SA is in the process of transitioning away from fossil fuels and towards renewable energy. However, in an economy where the fossil fuel and heavy manufacturing sectors have historically played a key role in driving growth, this transition can be intimidating — particularly in carbon-intensive industries.
Many industry leaders are embracing the shifting landscape. A recent review by Nedbank investigated SA companies in the mining, iron and steel, coal, real estate and agriculture sectors and found that many large corporates had a firm understanding of climate resilience and decarbonisation, and had begun reducing their procurement of goods from high-carbon emitters.

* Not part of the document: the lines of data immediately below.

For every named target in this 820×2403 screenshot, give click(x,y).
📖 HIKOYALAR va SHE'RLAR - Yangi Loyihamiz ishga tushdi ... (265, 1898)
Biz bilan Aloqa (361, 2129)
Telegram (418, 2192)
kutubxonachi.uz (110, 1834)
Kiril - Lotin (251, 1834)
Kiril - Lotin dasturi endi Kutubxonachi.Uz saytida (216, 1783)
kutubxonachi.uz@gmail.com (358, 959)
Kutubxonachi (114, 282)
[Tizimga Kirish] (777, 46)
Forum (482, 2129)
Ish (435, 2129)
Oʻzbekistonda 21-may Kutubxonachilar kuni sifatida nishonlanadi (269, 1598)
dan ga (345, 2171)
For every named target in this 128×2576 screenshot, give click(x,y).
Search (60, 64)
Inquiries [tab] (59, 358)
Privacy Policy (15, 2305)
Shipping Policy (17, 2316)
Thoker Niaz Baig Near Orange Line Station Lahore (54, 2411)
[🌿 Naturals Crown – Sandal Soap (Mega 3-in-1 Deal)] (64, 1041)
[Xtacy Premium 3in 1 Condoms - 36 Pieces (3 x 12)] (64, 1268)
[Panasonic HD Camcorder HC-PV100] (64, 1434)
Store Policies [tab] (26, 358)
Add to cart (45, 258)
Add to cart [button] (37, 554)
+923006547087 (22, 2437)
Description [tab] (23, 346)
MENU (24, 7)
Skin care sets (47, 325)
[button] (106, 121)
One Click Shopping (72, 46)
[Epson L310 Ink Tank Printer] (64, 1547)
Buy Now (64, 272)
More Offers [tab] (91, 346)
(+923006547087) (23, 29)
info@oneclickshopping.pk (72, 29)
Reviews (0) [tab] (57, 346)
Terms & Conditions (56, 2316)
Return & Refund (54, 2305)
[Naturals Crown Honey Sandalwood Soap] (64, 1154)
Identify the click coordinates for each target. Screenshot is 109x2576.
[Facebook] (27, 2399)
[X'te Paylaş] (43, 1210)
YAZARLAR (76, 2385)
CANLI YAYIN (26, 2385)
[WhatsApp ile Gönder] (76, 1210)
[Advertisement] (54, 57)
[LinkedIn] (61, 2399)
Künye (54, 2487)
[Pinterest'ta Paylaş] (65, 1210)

Additionally, businesses in the fossil fuel and heavy manufacturing sectors were the most advanced in managing their carbon footprint, as they face increasingly rigorous compliance demands and the need for accurate carbon emissions reporting.
For SA exporters of carbon-intensive goods, the threat of decarbonisation has been accelerated by the EU’s carbon border adjustment mechanism (CBAM). Set to be implemented in the near future, the policy instrument will place a carbon tariff on select goods imported into the EU.
According to the SA Reserve Bank, CBAM could lower SA’s exports 10% by 2050, eliminating about 2.6-million jobs.
Mark Boshoff, head of climate resilience and sustainability strategy at Nedbank Commercial Banking, said CBAM’s potential implementation has motivated some corporates to pursue formal transition plans.
“There are clients who demonstrated very little desire to have an engagement on decarbonisation either now on in the future [but] changed their mind when advised of the CBAM that Europe is introducing to restrict ‘carbon-heavy’ imports with penalties,” said Boshoff.
“Similarly, many large corporates are now restricting procuring goods from high-carbon emitters who may be mainly reliant on carbon-heavy energy from Eskom as these large corporates need to reflect their scope 1, 2 and 3 levels and prefer purchasing goods from ‘greener’ suppliers.”